For a set A and B, that are both subsets of U (where U is the set {1, 2, ..., n} for a given n), we are asked to find the following six sets: A∪B, A∩B, A−B, B−A, the set complement of A and the set complement of B (with respect to U).

Sample Dataset
10
{1, 2, 3, 4, 5}
{2, 8, 5, 10}

Expected Output
{1, 2, 3, 4, 5, 8, 10}
{2, 5}
{1, 3, 4}
{8, 10}
{8, 9, 10, 6, 7}
{1, 3, 4, 6, 7, 9}

As it turns out, Python has built in set operators, which made this problem a lot easier to solve. The following code is what I came up with. You can also find it on my GitHub.

#read file and format data into sets of integers
data = []
with open('rosalind_seto.txt','r') as f:
    for line in f:
        data.append(line.strip('\n'))
U = set(range(1, int(data[0])+1))
A = set([int(x) for x in data[1].strip('{}').split(',')])
B = set([int(x) for x in data[2].strip('{}').split(',')])

#perform set operations
union = A.union(B)
intersection = set(A).intersection(B)
diff_AB = A-B
diff_BA = B-A
A_comp = U-A
B_comp = U-B

#print answers
print(union)
print(intersection)
print(diff_AB)
print(diff_BA)
print(A_comp)
print(B_comp)

Learning Git

Learning Git is something that has been on my to-do-list for quite a while now, and I have finally gotten around to it. I have been following this tutorial, which includes some basic commands and also some more advanced stuff towards the end. I also created an account on GitHub where I will start adding my solutions to the Rosalind problems.
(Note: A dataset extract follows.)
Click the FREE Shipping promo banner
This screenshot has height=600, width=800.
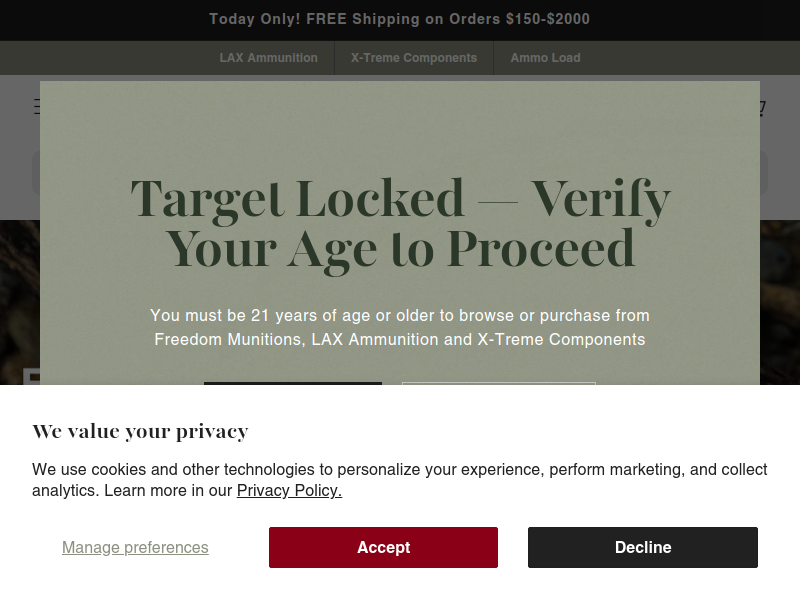point(399,19)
To try it out, I made a repository and pushed my solution to "Introduction to Alternative Splicing" into it. And immediately ran into a problem. I got the following error message:

! [rejected]        master -> master (fetch first)
error: failed to push some refs to 'https://github.com/ssjunnebo/Rosalind.git'
hint: Updates were rejected because the remote contains work that you do
hint: not have locally. This is usually caused by another repository pushing
hint: to the same ref. You may want to first integrate the remote changes
hint: (e.g., 'git pull ...') before pushing again.
hint: See the 'Note about fast-forwards' in 'git push --help' for details

A quick bit of Google-ing told me that the problem was that when I created the repository on GitHub, I added a README, and since this wasn't available locally on my computer I first needed to merge the GitHub repository with the folder on my computer. I did this using the following command:

> git pull origin master

 I was then able to push my first piece of code onto GitHub!